In the second comment letter, the coalition of 20 attorneys general highlights how the Department of Education’s proposal to expand religious exemptions under Title IX could give schools free rein to discriminate against students or faculty on the basis of sex — significantly harming people who have suffered discrimination, including sexual harassment and violence. Currently, Title IX contains a narrow religious exemption for educational institutions controlled by a religious organization. The proposal would allow more schools to discriminate on the basis of sex by broadening the criteria for institutions to claim a religious exemption, such that even schools with a tenuous relationship with religion could claim exemption from Title IX requirements. As a result, under the proposal, a student could unlawfully face discrimination — for using birth control, being pregnant or parenting a child out of marriage, or for being LGBTQ+ — simply because of the moral beliefs or practices of school administrators. Sexual harassment and violence survivors could also be denied the protections of Title IX by schools claiming to be exempt under the proposed rule. This kind of discrimination can needlessly and seriously disrupt a student's academic trajectory and career and could have a detrimental long-term effect on their mental and physical health. The coalition also notes that the proposal is arbitrary and capricious because the federal government failed to provide any substantive reasoning that would justify this dramatic departure in policy, which is contrary to the goals of Title IX.

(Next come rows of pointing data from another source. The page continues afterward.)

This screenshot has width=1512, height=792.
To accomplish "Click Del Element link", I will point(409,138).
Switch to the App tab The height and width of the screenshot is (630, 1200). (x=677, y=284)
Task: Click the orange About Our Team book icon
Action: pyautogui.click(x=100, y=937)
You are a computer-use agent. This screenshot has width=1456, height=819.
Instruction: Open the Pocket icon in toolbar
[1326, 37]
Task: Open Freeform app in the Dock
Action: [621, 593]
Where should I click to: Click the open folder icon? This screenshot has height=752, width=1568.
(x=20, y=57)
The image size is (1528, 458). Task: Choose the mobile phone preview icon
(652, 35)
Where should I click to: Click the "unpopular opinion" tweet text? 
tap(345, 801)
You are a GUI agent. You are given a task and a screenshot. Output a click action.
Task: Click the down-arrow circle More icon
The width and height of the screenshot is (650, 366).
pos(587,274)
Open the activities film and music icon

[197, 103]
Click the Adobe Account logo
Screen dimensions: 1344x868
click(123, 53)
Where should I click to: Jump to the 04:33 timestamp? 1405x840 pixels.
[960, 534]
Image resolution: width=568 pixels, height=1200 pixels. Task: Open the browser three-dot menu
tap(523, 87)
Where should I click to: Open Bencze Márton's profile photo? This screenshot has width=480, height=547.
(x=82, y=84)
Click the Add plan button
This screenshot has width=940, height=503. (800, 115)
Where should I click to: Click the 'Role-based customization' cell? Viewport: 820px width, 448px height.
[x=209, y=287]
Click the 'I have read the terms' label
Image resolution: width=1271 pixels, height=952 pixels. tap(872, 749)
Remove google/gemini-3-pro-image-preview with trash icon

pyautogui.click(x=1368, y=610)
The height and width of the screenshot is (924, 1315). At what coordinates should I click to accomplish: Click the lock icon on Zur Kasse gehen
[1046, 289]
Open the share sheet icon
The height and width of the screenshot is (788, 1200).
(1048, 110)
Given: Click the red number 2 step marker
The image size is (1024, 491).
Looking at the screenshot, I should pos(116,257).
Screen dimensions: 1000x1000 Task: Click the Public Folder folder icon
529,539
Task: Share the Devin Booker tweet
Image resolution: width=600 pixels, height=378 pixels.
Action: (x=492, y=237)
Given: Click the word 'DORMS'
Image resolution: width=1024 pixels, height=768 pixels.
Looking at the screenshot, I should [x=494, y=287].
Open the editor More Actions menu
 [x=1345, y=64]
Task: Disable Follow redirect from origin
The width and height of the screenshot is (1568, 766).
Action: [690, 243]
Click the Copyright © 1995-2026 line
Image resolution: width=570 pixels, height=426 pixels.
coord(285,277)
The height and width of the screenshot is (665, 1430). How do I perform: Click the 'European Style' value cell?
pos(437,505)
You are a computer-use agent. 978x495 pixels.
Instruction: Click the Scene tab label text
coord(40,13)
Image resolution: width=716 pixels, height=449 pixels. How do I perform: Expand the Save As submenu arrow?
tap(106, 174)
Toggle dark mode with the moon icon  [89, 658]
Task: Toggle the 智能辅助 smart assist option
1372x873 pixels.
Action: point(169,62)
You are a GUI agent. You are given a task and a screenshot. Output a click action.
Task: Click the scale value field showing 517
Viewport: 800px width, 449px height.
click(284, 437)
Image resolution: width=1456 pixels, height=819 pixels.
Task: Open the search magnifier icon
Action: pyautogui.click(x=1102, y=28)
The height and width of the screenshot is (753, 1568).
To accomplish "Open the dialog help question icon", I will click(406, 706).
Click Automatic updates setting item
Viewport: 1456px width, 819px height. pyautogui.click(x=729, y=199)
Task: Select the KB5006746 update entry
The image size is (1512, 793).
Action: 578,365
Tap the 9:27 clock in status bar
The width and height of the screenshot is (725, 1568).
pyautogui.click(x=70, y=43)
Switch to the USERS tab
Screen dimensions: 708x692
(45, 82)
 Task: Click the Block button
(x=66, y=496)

Joining Attorney General James in sending the first letter to HHS are the attorneys general of California, Connecticut, Delaware, Hawai’i, Illinois, Iowa, Maine, Maryland, Massachusetts, Michigan, Minnesota, Nevada, New Jersey, New Mexico, North Carolina, Oregon, Pennsylvania, Vermont, Virginia, Washington, Wisconsin, and the District of Columbia.
Joining Attorney General James in sending the second letter to the Department of Education are the attorneys general of California, Colorado, Connecticut, Delaware, Hawai’i, Illinois, Maine, Maryland, Massachusetts, Michigan, Minnesota, New Jersey, New Mexico, North Carolina, Oregon, Pennsylvania, Vermont, Virginia, and the District of Columbia.